Desktop-wise, I currently have it on one of my two laptops and I also run Vnc on my server which allows me to have a Linux desktop, quickly and easily from any of my other machines.

Distributions I use are Mandrake or Debian, depends what mood I'm in and if I'm going through a hackerish phase. If I'm in hacker-mode, it's Debian; if I just want to build a system quickly and easily with the minimum amount of fuss, Mandrake.

In the past, I have worked on Clustered AIX systems so I thought it would be fun to try and apply some of my experience and build a Linux Cluster. Go here for what I've got working so far.

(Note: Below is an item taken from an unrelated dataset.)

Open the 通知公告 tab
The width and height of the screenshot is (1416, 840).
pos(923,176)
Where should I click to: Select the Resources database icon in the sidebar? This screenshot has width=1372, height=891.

I have also used several more specialist distributions in the past;

  • E-Smith - The E-Smith distribution is very easy to set-up and is aimed at serving a small business with all their server needs. Think of it a bit like NT Server SBE - but free and probably easier to set-up quickly. It has some excellent features out of the box like Windows and Apple compatible networking, a fire-wall, a webserver and an email-server; all easily configurable from a nice Web-based GUI.
  • Astaro - I use Astaro for my firewall as it is much more fully featured than a lot of the other firewall distributions out there and it is free for personal use. It does full Network Address Translation, supports various VPN protocols, has various proxies including SMTP, DNS and a transparent web-proxy and it feels closer to Checkpoint's Firewall-1 than any of the competing Linux firewalls which I have used. It is administered from a web-based GUI which although at first looks a little complicated and you have to get used to defining network objects a la Checkpoint; is incredibly powerful.
  • SmoothWall - Smoothwall is another firewall distribution, I used Smoothwall for a whilst before using Astaro and after a phase when I decided I was going to configure my firewall at the command line and write all my own IPTABLEs scripts. Smoothwall is easy to use and I recommend it to all of my friends who are not quite so SysAdmin savvy and may need something which is easy to configure out of the box. A nice clean web-based GUI is the order of the day.